Pasta Primavera

Posted on July 30, 2009. Filed under: Pasta |

This afternoon I made the best pasta dish. I was craving pasta pretty bad. And I was also craving zucchini. So I looked through the fridge to see what veggies I had. Low and behold, I had the perfect veggies for pasta primavera.
Pasta Primavera is a very simple Italian/American dish of just pasta and vegetables. The sauce is a very light olive oil and garlic. The type of vegetables you use is up to you. Traditionally the dish uses crisp spring vegetables; broccoli, zucchini, onions, bell peppers, tomatoes. This recipe can be adjusted based on what veggies you have on hand.

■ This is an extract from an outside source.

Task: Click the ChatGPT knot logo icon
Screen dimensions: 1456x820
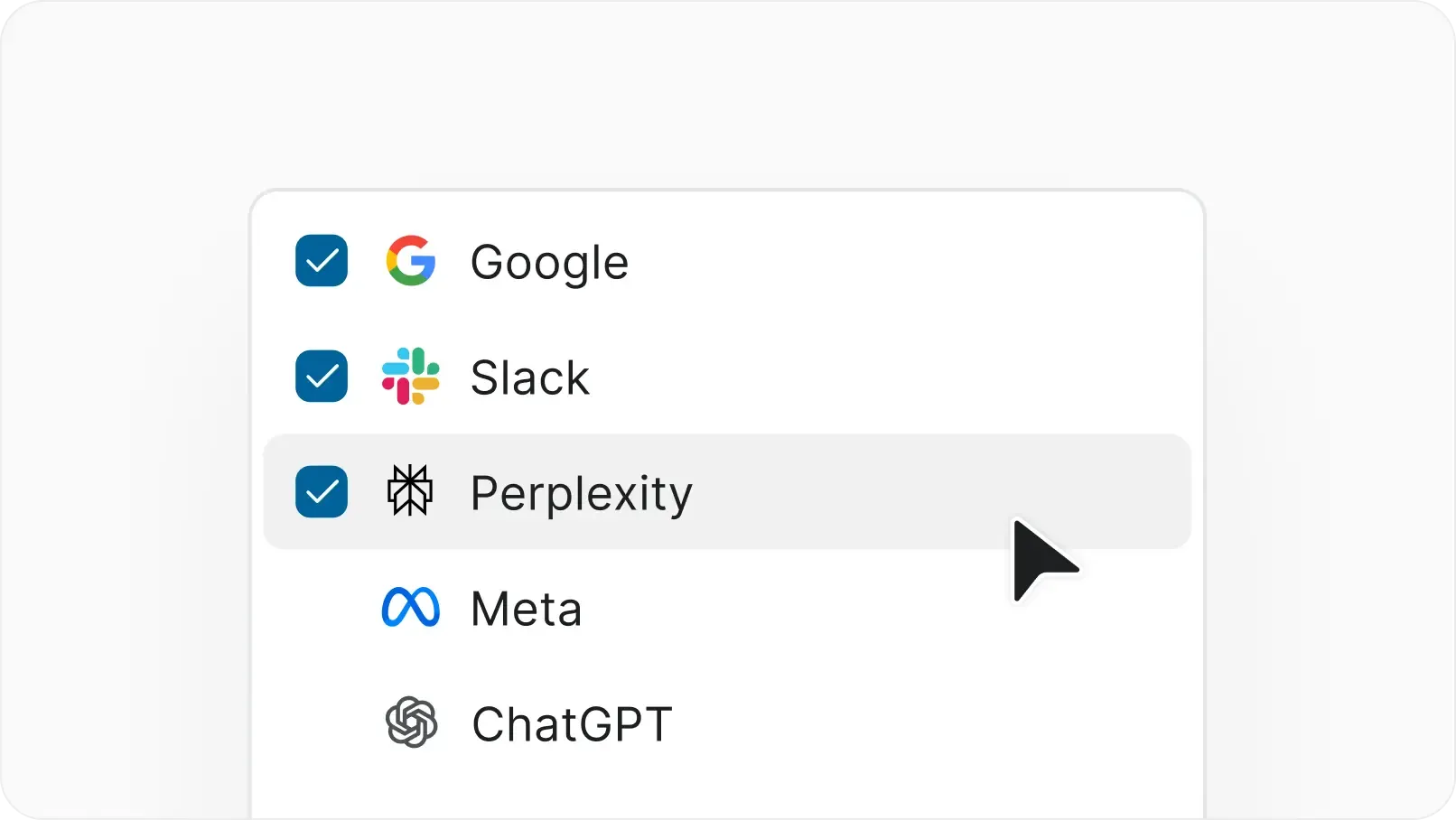Action: pos(411,722)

Just use lots of garlic!

Serves 2-3
1/2 pound whole wheat spaghetti
2 zucchinis, sliced
2 tomatoes, large diced
2 red onions, quartered and sliced
1/2 c. sun dried tomatoes, sliced
2 cloves garlic
olive oil
salt and pepper
Romano Cheese

Vegetables: add the onions and 1 tbsp olive oil in a saute pan over medium heat. Stir them occasionally. Once they are almost completely caramelized add the zucchini and garlic. Sprinkle with salt and pepper. When the zucchini is starting to get tender, add the tomatoes.

In the meantime, cook pasta according to package instructions.

When the veggie mixture is tender and caramelized add the sun dried tomatoes and cooked pasta.

Serve topped with grated Romano Cheese.